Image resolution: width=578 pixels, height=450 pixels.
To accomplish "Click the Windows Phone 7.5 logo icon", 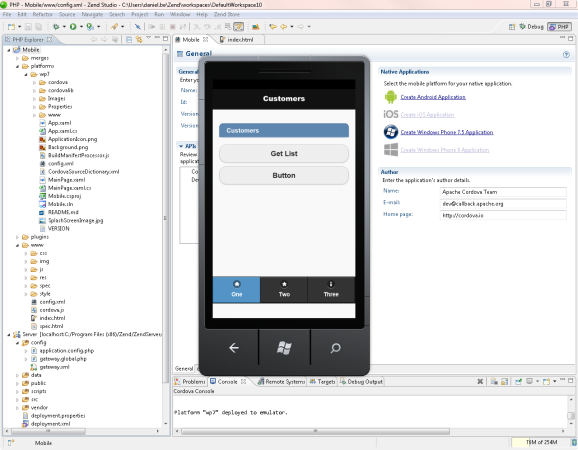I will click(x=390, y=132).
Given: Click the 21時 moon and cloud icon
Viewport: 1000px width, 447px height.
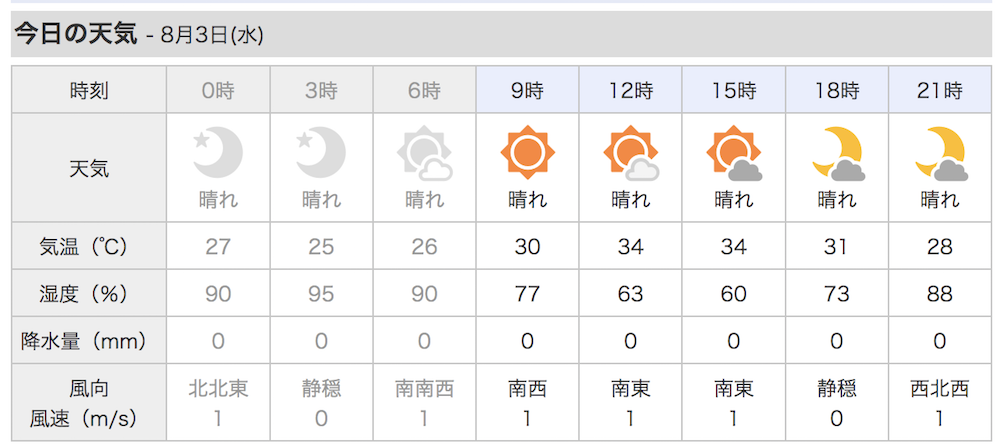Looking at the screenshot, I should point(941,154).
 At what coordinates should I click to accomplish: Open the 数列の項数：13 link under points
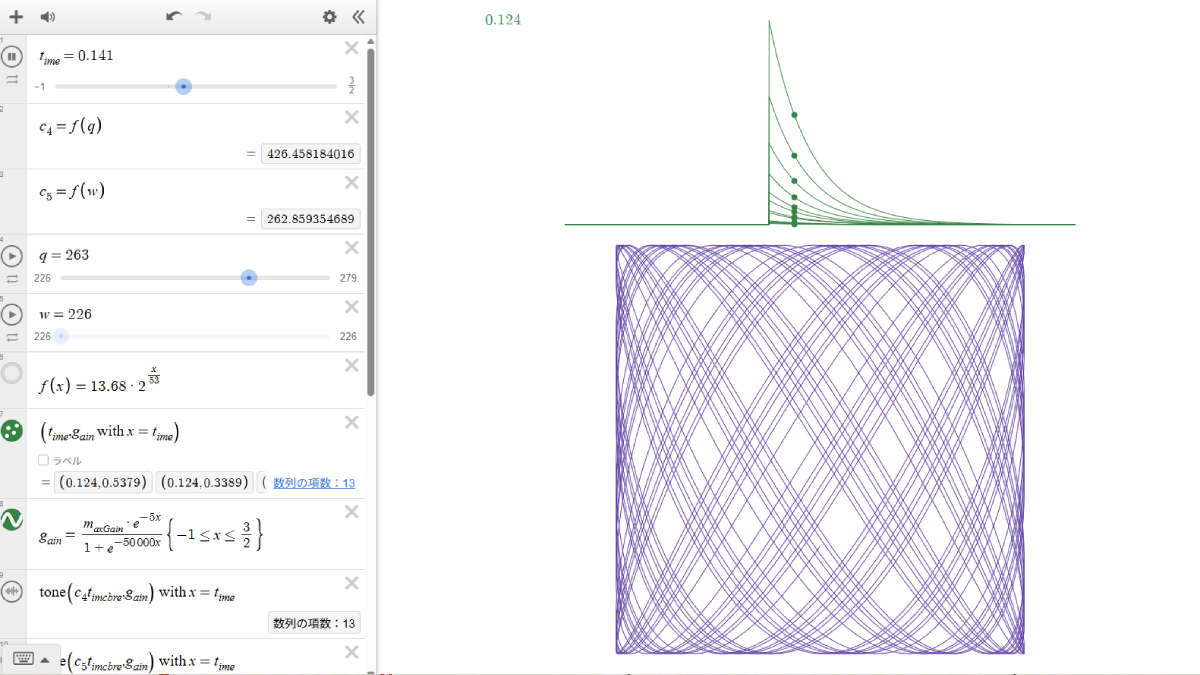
* * * * * * * * *
▶ Task requirements: In the records above, locate the line containing "Given: Click the 21時 moon and cloud icon", then copy exactly that line and every line after it through the end, omitting pictures.

▶ Answer section:
Given: Click the 21時 moon and cloud icon
Viewport: 1000px width, 447px height.
Looking at the screenshot, I should point(941,154).
 At what coordinates should I click to accomplish: Open the 数列の項数：13 link under points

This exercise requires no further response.